Klassisch ist es ja so, das der Täter in die Bankfiliale geht, eine Schusswaffe auf den Kassierer oder die Kassierin richtet und so was sagt wie “Geld her”. Er lässt sich das Geld aushändigen und flüchtet. Das
ist, nach Definition des StGB, eine Erpressung. Bei einem Raub wendet man Gewalt an und nimmt einer anderen Person direkt etwas weg. Wenn man Gewalt ausübt (oder diese androht) und sich etwas geben
lässt, ist das ein Fall von (räuberischer) Erpressung. Aber eine Schlagzeile wie “Bankräuber flüchtig” ist natürlich einfach besser für eine Zeitung geeignet als die Überschrift ”räuberischer
Bankangestellten-Erpresser flüchtig”.
“Gefahr im Verzug”
Ein wichtiger Begriff aus der Strafprozessordnung, der aber immer wieder falsch verstanden und eingesetzt wird. Häufig sieht man zum Beispiel im Fernsehen Reporter, die dramatisch in die Kamera schauen,
das Mikro in der Hand, und in warnendem Ton flüstern: “Da ist Gefahr im Verzug.” Sie meinen aber offensichtlich nicht selten so etwas wie: “Achtung, da ist Gefahr im Anzug” oder “Das zieht Gefahr herauf.”

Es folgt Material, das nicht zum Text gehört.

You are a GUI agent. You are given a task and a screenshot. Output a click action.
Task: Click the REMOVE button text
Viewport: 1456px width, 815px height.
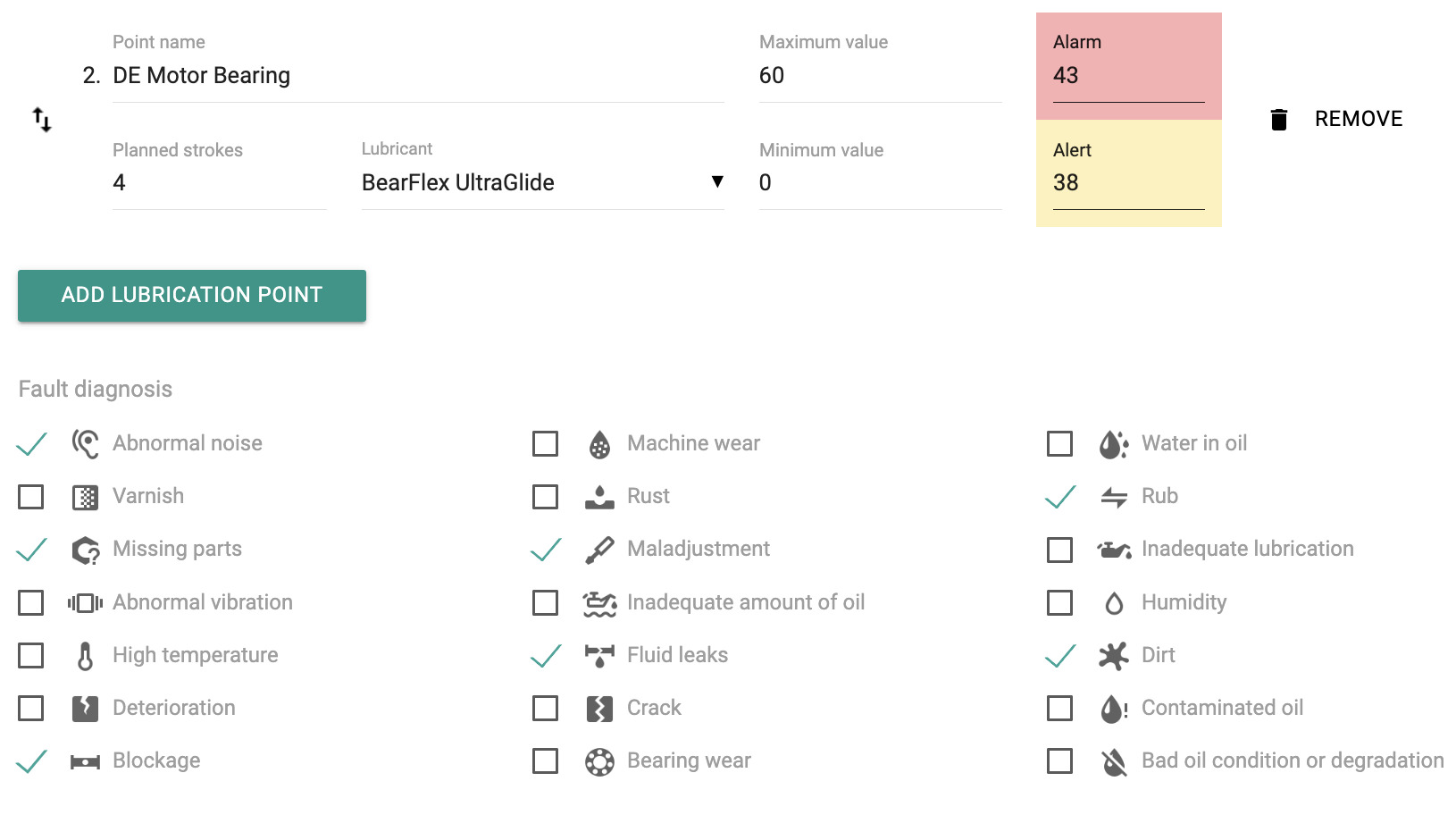click(x=1359, y=119)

Sie verwechseln schlicht und einfach die Bedeutung der heutzutage etwas altbackenen Formulierungen “im Verzug” und “im Anzug”. In Verzug sein bedeutet natürlich nichts anderes als Verzögerung. Man kennt den
Begriff zum Beispiel noch bei der Rückzahlung eines Kredites. Da kann man schon mal mit den Raten in Verzug sein.
Im Strafprozessrecht bedeutet “Gefahr im Verzug” folgendes: Bestimmte Maßnahmen gegen Tatverdächtige oder andere Personen darf nur ein Richter anordnen. Beispiel: Durchsuchung einer Wohnung.
Die “eigenen vier Wände” sind durch das Grundgesetz geschützt. Unter dem Begriff Wohnung sind übrigens unter Umständen auch Kellerräume, Lagerhallen, Hinterzimmer von Kneipen oder Jagdhütten zu verstehen. Will
ein Kriminalbeamter oder eine Beamtin ein solches Objekt durchsuchen (Auffinden eines flüchtigen Straftäters, Suche nach Beweismitteln wie Diebesgut, Drogen, illegale Waffen), so muss er / sie im Normalfall hierfür
einen Gerichtsbeschluss beschaffen. Den Antrag hierzu kann nur die Staatsanwaltschaft stellen, den Beschluss selbst kann nur ein Richter oder eine Richterin ausstellen. Wenn also die Kripo zum Beispiel am
Sonntagabend einen Hinweis auf einen aktuell laufenden Waffenhandel in einem bestimmten Lagerhaus erhält, so müssten die Beamten sich eigentlich einen Durchsuchungsbeschluss besorgen. Erfahrungsgemäß ist aber zu
dieser Zeit weder ein Staatsanwalt noch ein Richter “aufzutreiben”. Zumindest würde es ungewöhnlich lange dauern, bis man das gewünschte “Stück Papier” in Händen halten könnte. Anderseits muss man befürchten, dass
die Täter ein paar Stunden später nicht mehr auf frischer Tat in der Lagerhalle erwischt werden könnten. Wenn man also mit der Durchsuchung der Lagerhalle (durch die zeitaufwendige Beschaffung eines
Gerichtsbeschlusses) in Verzug geraten würde, bestünde die Gefahr, dass man den gewünschten Erfolg der Maßnahme gar nicht mehr erreichen kann. Daher besteht in einem solchen Fall
Gefahr im Verzug und die Polizei kann ohne Gerichtsbeschluss die Lagerhalle stürmen.
Immer, wenn bei solchen polizeilichen Maßnahmen, die eigentlich nur ein Richter anordnen darf, der Erfolg der Aktion durch eine Verzögerung gefährdet würde, dürfen die Polizeibeamten die Maßnahme selbst anordnen und sofort durchführen. Sie müssen sich aber vorher ernsthaft bemühen, einen Staatsanwalt oder einen Richter zu erreichen und müssen dies auch in den Akten dokumentieren.